It’s 8 a.m., and Kristin Rising, MD, MS, Associate Professor and Director of Acute Care Transitions in the Department of Emergency Medicine, is just coming off an overnight telehealth shift. She recounts a call she fielded during the evening from a middle-aged African American man who suffers from congestive heart failure and high blood pressure.
“He didn’t have health insurance, hasn’t been able to see a primary care doctor for more than a year, and hasn’t been able to get his prescriptions filled,” she says. Without the proper medical attention and medication the patient was at high risk for succumbing to advanced heart failure. But because he was able to connect with a physician via telehealth, he was evaluated, received his prescriptions, and is now in contact with social workers and support staff to ensure ongoing care.
“For a lot of people in underserved communities, telehealth can help bridge gaps in care and identify needs that would otherwise go unmet before they become severe,” Rising says.
Jefferson, which has been at the forefront of telehealth initiatives, recently received a boost to its program from three grants—a $922,000 grant from the Federal Communications Commission COVID-19 Telehealth Program, a $75,000 gift from the TD Charitable Foundation, and a $25,000 community grant from CVS/Aetna.
The grants are being used to bring much-needed healthcare to vulnerable communities through the purchase of tablets, computers, and remote monitoring equipment, as well as through subsidizing supplemental technical support and Internet access.
“Telehealth is particularly critical for people in underserved areas,” says Dominique Goss, senior manager of strategy for the TD Bank Social Impact Group. “It bridges access to care; it mitigates some of the barriers by allowing people access to a doctor by a mobile phone or a tablet.”
TD Bank, longstanding partners with Jefferson, made the commitment to sponsoring projects for the at-risk community before the rise of the pandemic through funding initiatives such as CoLab, a converted Airstream trailer that brings health screenings, resources, and education into vulnerable neighborhoods.
“It was a precursor to what is happening now,” Goss says, noting that telehealth brings medical care to where the people live. “Access to basic health needs is a human right; supporting that is just the right thing to do.”
Access to care and social determinants of health have been amplified by the COVID-19 crisis. The health disparity gap impedes members of underserved communities from obtaining care for both acute and chronic medical conditions, such asthma, diabetes, heart disease, high blood pressure, and obesity, which are more prevalent in those populations. In addition, it allows those without medical insurance to seek care at a low cost—$49 per visit, which is a fraction of the cost of a doctor’s appointment or trip to the emergency room or urgent care facility.

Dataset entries

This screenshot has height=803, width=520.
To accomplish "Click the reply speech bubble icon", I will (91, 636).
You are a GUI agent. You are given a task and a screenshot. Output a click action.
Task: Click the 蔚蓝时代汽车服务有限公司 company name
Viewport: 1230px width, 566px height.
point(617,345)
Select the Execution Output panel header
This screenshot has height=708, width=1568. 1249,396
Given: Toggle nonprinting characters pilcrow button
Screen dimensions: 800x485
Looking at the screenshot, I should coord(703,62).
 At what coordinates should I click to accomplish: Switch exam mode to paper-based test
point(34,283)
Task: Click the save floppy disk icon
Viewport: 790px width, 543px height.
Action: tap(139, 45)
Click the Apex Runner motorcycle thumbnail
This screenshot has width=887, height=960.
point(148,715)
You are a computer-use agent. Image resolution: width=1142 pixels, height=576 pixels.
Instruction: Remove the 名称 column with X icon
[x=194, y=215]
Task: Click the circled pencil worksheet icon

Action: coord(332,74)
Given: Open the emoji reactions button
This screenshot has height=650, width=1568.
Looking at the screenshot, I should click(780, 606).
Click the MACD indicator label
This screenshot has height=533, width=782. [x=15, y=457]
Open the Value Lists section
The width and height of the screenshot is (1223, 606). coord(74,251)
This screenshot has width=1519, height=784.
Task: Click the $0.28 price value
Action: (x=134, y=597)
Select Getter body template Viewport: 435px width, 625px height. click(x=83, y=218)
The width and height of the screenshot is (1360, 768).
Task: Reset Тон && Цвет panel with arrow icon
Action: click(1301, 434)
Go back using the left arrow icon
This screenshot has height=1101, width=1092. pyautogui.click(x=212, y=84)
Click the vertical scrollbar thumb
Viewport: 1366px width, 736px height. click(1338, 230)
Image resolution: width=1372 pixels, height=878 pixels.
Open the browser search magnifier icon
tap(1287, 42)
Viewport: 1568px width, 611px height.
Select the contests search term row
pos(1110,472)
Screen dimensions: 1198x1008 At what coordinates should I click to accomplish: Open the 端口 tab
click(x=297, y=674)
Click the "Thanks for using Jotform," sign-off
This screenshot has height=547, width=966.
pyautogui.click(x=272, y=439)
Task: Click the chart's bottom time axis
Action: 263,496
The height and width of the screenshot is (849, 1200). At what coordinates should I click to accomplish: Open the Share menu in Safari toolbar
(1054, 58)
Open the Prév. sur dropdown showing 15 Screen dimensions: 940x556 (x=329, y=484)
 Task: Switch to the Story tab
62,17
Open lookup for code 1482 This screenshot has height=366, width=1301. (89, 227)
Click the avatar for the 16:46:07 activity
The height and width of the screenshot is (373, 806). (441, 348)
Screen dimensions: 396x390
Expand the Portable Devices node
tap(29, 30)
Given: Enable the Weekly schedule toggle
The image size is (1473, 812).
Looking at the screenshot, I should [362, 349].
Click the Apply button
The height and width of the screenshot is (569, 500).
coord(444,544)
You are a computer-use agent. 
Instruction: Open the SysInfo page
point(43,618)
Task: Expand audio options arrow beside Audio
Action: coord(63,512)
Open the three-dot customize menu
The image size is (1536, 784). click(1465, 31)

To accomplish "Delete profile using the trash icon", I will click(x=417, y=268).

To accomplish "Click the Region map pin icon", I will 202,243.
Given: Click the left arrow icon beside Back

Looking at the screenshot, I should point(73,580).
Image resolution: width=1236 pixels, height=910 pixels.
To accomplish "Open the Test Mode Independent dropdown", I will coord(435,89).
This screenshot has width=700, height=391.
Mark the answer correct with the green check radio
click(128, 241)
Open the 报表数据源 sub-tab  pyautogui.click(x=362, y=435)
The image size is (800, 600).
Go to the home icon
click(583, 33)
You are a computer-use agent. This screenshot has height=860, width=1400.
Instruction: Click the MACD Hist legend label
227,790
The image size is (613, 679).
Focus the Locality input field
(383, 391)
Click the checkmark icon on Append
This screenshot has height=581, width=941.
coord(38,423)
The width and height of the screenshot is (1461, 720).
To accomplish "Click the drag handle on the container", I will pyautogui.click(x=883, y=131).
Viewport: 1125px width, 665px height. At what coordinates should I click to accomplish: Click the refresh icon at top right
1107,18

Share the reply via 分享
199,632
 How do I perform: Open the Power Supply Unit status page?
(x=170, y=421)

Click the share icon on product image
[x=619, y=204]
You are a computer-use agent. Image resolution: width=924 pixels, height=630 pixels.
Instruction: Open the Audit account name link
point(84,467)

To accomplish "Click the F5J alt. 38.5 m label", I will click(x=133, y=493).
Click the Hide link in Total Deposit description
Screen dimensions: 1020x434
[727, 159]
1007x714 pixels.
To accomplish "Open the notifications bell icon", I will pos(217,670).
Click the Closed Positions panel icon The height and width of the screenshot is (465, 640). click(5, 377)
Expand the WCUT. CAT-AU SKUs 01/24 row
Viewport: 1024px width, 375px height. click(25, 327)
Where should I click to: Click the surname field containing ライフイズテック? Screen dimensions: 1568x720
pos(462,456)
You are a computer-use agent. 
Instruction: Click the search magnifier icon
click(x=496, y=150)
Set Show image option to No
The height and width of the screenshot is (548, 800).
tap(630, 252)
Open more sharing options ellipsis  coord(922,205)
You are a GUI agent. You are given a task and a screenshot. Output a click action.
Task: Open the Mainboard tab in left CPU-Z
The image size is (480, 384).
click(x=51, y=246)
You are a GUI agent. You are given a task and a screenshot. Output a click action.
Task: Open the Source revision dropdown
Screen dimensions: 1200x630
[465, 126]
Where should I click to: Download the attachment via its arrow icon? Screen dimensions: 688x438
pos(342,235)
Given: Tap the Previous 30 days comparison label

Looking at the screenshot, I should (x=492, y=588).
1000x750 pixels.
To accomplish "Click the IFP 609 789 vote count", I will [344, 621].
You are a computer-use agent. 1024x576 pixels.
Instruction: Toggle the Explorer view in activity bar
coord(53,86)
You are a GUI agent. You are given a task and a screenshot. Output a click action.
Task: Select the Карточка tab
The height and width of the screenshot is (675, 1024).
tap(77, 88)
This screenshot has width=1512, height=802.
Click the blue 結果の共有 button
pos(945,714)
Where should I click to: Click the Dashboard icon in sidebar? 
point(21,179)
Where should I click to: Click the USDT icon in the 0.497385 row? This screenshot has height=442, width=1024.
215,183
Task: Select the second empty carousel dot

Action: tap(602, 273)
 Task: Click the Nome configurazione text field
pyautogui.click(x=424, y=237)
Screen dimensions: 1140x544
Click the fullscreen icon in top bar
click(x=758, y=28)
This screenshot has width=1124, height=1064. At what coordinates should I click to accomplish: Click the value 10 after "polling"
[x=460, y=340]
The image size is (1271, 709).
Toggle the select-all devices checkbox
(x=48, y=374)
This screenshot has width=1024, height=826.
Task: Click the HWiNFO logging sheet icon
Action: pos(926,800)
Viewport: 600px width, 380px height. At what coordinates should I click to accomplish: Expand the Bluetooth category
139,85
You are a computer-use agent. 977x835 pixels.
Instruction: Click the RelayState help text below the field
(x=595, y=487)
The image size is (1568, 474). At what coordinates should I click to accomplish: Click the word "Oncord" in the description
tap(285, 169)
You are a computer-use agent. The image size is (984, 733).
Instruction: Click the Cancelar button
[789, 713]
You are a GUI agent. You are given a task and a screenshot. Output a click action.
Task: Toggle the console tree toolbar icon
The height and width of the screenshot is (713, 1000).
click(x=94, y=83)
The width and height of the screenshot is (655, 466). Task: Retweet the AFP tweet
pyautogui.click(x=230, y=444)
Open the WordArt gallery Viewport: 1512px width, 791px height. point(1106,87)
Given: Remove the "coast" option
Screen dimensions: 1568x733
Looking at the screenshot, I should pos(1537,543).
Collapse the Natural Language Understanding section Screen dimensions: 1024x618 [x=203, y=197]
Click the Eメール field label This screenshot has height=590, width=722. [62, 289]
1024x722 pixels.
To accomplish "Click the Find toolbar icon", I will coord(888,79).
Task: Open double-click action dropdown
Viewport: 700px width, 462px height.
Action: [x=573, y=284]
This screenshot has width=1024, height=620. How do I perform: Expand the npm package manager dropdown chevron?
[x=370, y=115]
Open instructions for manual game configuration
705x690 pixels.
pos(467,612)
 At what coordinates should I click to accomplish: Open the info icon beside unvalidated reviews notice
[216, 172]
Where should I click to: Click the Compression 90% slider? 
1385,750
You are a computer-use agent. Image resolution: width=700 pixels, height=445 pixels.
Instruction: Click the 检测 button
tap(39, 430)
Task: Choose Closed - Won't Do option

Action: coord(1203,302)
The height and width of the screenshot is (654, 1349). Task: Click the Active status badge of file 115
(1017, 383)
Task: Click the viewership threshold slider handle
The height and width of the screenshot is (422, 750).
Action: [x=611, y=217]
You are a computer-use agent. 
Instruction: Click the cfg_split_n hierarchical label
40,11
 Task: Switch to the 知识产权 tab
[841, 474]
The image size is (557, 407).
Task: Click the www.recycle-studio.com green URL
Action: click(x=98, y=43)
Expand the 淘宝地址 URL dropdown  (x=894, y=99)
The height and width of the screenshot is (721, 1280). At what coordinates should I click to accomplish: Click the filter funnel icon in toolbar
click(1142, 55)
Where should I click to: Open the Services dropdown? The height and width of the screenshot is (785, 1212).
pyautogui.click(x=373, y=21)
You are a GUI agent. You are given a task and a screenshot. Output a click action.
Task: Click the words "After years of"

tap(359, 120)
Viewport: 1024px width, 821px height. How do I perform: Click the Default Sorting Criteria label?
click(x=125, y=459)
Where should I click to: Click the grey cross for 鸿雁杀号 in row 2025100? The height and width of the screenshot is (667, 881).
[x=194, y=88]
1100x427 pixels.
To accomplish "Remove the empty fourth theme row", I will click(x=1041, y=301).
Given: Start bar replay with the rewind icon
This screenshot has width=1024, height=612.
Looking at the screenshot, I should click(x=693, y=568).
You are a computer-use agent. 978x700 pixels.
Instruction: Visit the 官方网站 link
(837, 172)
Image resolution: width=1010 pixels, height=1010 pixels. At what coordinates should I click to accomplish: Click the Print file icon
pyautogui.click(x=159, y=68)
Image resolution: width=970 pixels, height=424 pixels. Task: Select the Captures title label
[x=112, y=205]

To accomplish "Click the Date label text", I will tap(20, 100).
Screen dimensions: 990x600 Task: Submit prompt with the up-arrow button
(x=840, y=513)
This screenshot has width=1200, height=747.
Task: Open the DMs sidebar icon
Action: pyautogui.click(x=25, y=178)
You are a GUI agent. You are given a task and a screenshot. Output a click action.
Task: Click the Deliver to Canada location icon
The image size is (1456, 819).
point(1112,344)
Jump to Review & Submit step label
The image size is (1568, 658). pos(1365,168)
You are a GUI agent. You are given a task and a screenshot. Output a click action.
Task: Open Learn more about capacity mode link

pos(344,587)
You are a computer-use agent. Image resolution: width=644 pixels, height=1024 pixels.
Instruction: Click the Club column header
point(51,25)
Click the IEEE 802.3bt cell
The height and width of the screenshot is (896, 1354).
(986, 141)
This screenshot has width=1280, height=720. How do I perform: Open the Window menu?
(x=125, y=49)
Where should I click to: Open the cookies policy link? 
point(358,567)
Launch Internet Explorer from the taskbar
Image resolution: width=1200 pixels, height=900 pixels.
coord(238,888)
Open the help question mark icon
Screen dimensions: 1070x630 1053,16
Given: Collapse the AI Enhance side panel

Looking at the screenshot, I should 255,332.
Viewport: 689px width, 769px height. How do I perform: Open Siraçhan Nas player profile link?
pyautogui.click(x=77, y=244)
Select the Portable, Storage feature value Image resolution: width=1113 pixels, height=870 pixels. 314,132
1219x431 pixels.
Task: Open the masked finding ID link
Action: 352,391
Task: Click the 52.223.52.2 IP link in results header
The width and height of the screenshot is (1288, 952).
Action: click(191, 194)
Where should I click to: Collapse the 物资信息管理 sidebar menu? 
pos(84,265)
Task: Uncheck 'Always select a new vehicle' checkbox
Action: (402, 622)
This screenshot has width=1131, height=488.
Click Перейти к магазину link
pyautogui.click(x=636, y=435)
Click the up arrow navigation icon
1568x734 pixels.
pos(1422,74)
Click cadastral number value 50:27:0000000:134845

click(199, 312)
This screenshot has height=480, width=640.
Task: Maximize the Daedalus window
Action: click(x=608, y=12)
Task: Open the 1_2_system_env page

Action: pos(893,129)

(Task directions):
Using the passage on Jefferson's telehealth program, answer each question:
1. What two conditions did the man whose call Rising recounts suffer from?
2. How large was the grant from the Federal Communications Commission COVID-19 Telehealth Program?
3. What is CoLab?

(Solution for this exercise):
1. Congestive heart failure and high blood pressure.
2. $922,000.
3. A converted Airstream trailer that brings health screenings, resources, and education into vulnerable neighborhoods.